AUSTIN (KXAN) — For months, Austin health officials have encouraged vaccinations as a means of building herd immunity against COVID-19.
Herd immunity is created through two scenarios: vaccination or the presence of antibodies from previous infections. However, these antibodies from previous COVID-19 infections might not stack up against the new delta variant, said Jeff Taylor, senior epidemiologist at Austin Public Health.
“The change may be great enough where the immune system says, ‘well, I’ve seen something similar in the past, but it’s not exactly the same,'” Taylor said. “So all the antibodies I produced in the past to the alpha variant may not protect me from this new variant.”
While there have been some reports of breakthrough cases — confirmed positive COVID-19 cases in vaccinated people — within the Austin-Travis County region, Taylor said the vast majority of these cases result in mild symptoms, as opposed to hospitalizations and deaths. He said the efficacy of the vaccine is still effective in reducing the severity of symptoms in fully vaccinated people.

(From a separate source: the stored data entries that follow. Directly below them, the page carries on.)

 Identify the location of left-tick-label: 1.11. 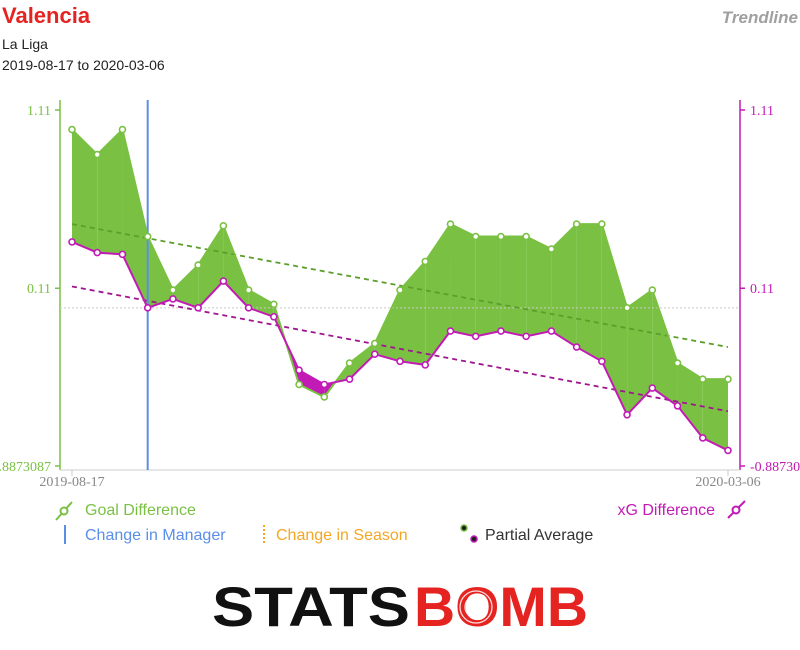
(39, 112).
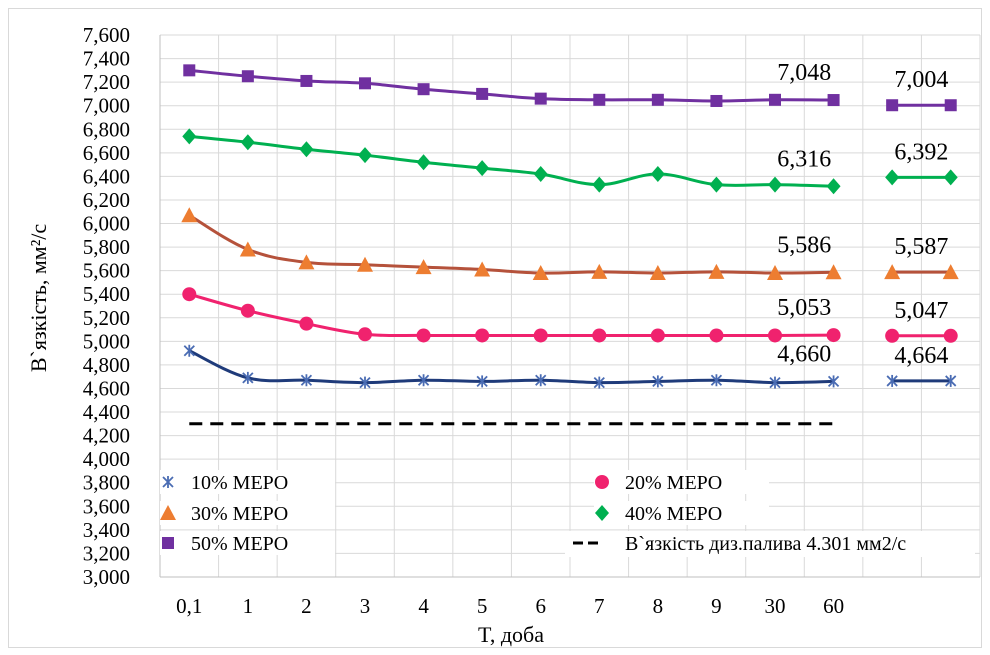  Describe the element at coordinates (106, 577) in the screenshot. I see `y-tick-label: 3,000` at that location.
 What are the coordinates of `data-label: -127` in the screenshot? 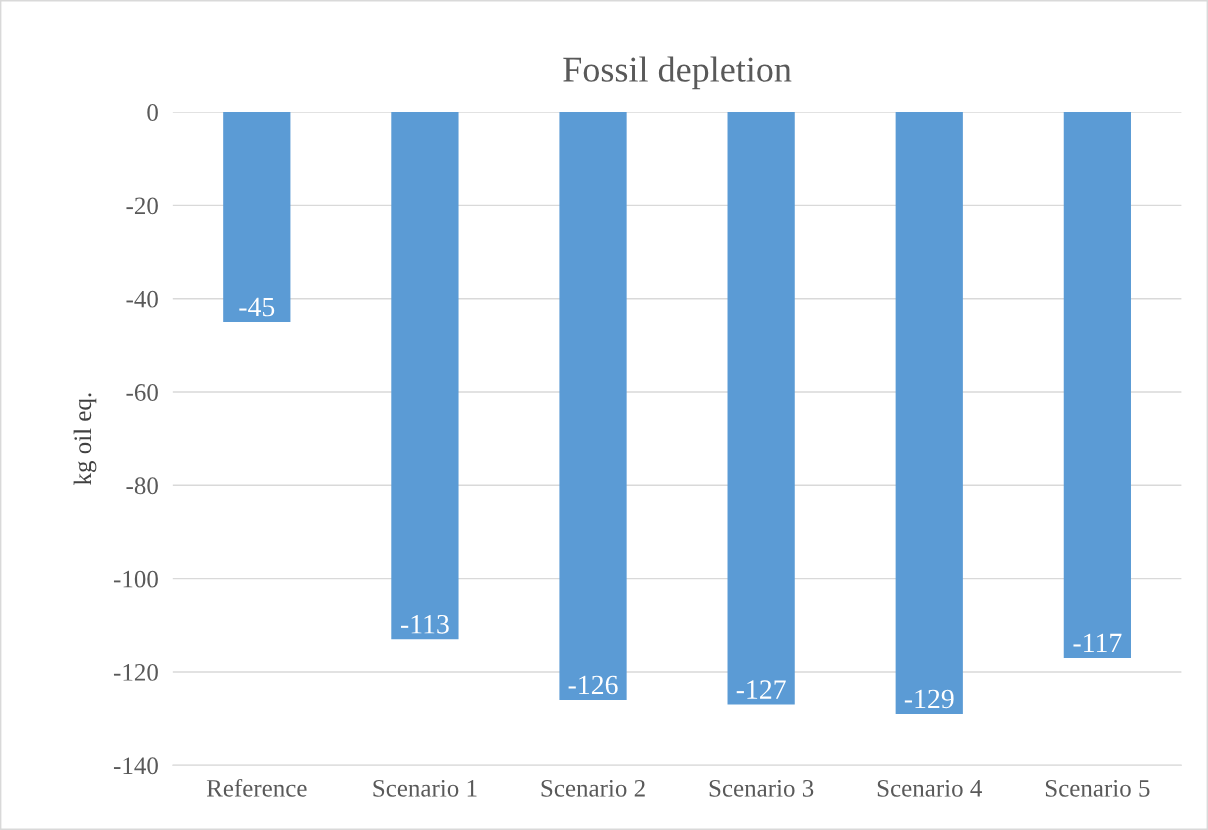 It's located at (761, 690).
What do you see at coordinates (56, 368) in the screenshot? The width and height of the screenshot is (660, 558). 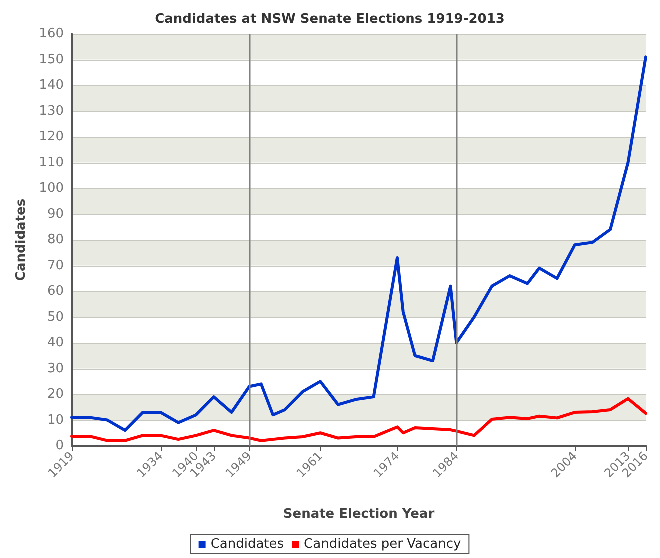 I see `y-tick-label: 30` at bounding box center [56, 368].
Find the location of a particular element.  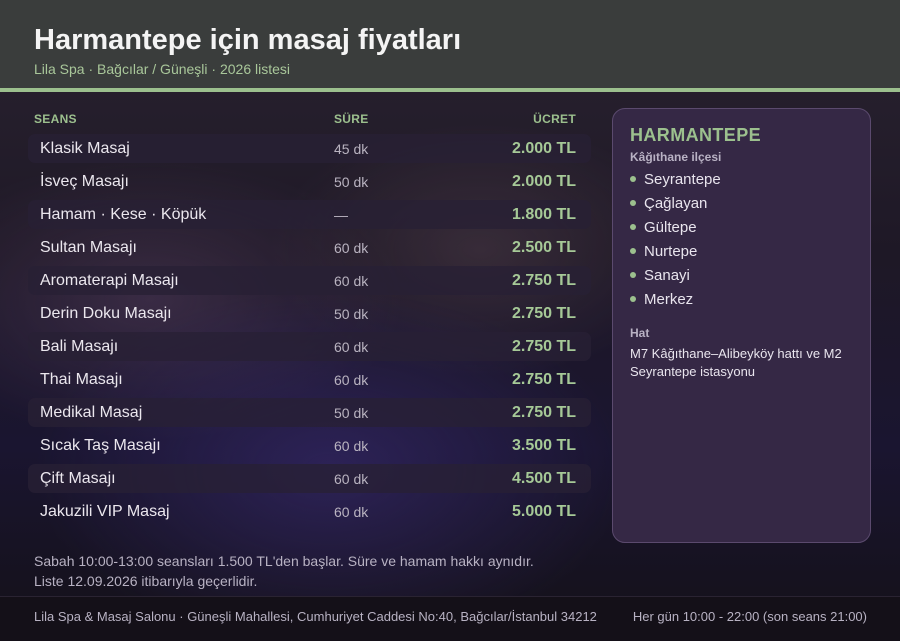

table-row: Hamam · Kese · Köpük — 1.800 TL is located at coordinates (310, 214).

“The vaccines still have protection in protecting those from severe infections and death. But clearly, it’s not 100% effective in preventing a reinfection,” he said. “And they don’t market them as being 100% effective and safe. We say 80% to 85% infected.”

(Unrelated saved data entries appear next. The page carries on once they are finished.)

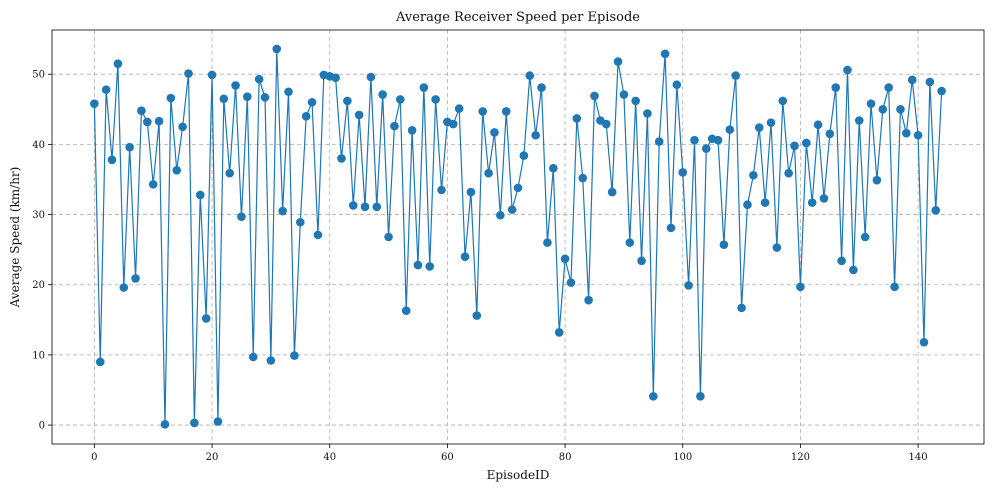 This screenshot has width=993, height=493. Describe the element at coordinates (800, 458) in the screenshot. I see `x-tick-label: 120` at that location.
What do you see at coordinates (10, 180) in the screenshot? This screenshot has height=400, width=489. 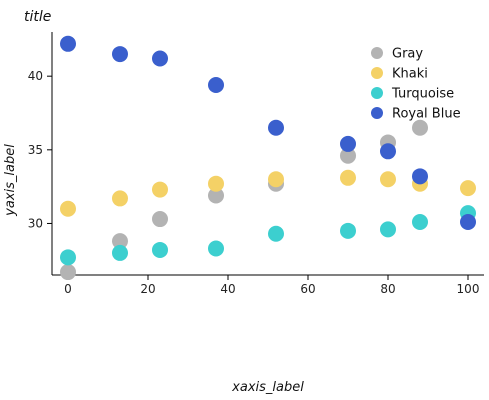 I see `y-axis-title: yaxis_label` at bounding box center [10, 180].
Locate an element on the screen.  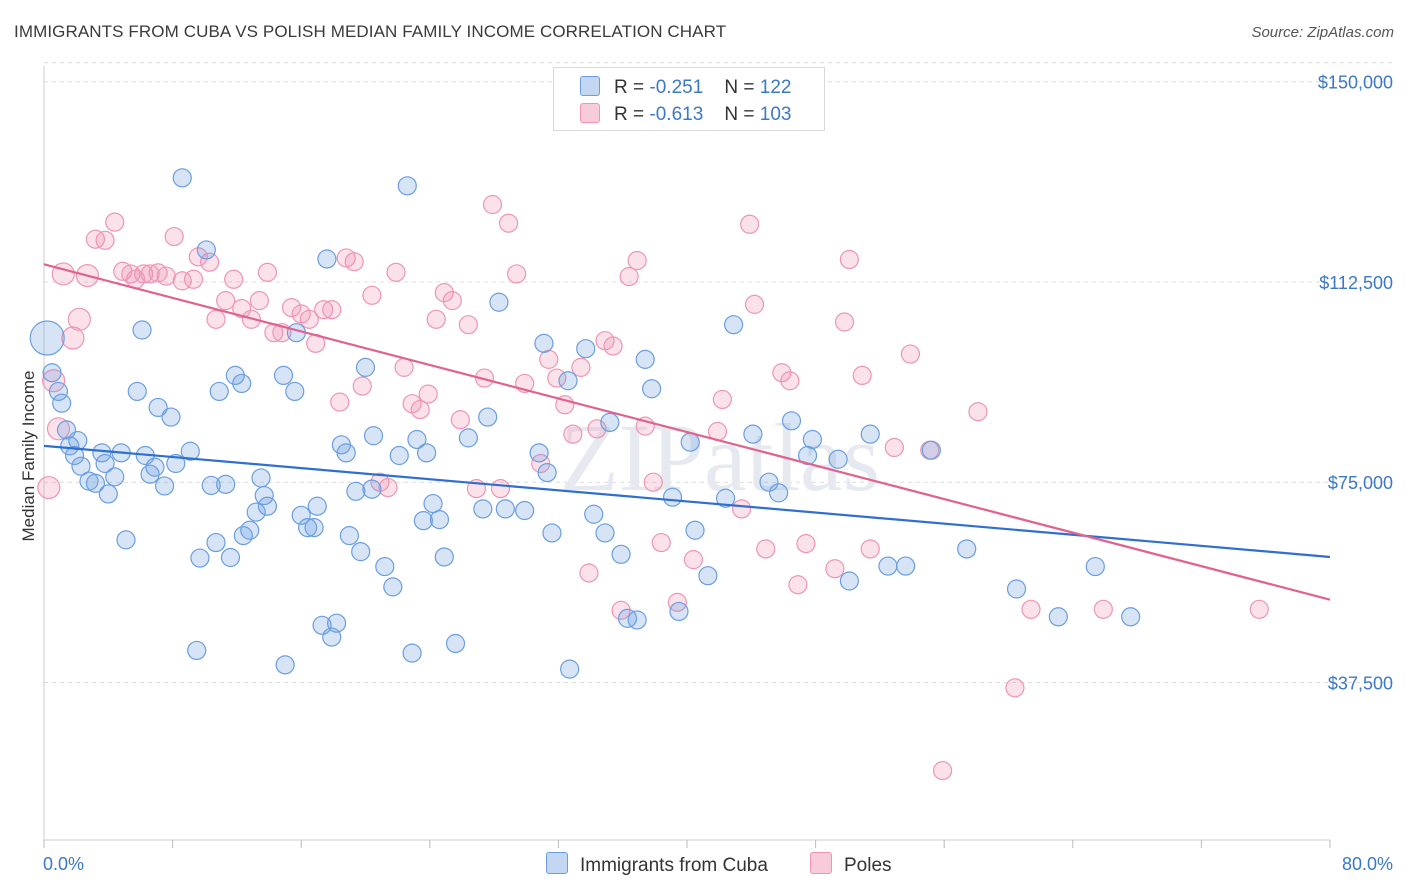
legend-row-poles: R = -0.613 N = 103 is located at coordinates (686, 115).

Taylor later added: “That’s our effort to get people vaccinated — not only to prevent the cases, but to prevent those deaths.”
APH shared the latest updates on the delta variant in a joint meeting between Austin City Council and Travis County Commissioners Court Tuesday. In that discussion, APH medical officials noted the herd immunity threshold, or the percent of immune people to effectively mitigate the spread of a disease, has risen to 80% to 89% for the delta variant.
This number marks a substantial increase from previous herd immunity threshold figures, which estimated herd immunity emerging at around 70% of the population being immune.
Why a herd immunity threshold increases comes down to the contagiousness of a particular strain, Taylor said. The delta variant has a larger viral load than the alpha variant, meaning infected people carry more of the virus and therefore are more likely to spread it to a larger number of people.
“That strain has more viruses produced in those cells, and then people are spreading more virus when they cough, sneeze and talk,” he said. “And so that’s what may increase the herd immunity level, because people are more infectious with this virus, with the delta variant, than they were with what we say is the alpha variant.”
When it comes to the mortality rate of COVID-19, Taylor uses an analogy all Austinites are bound to be familiar with.
“The UT stadium holds just over 100,000 people, and the mortality rate for this virus has been around 1% overall. So, 1% of 100,000 people is 1,000 deaths,” Taylor explained. “So, if we can vaccinate 100,000 more people, we potentially will prevent 1,000 deaths. And so that’s what the current vaccine does, it prevents severe infections and deaths.”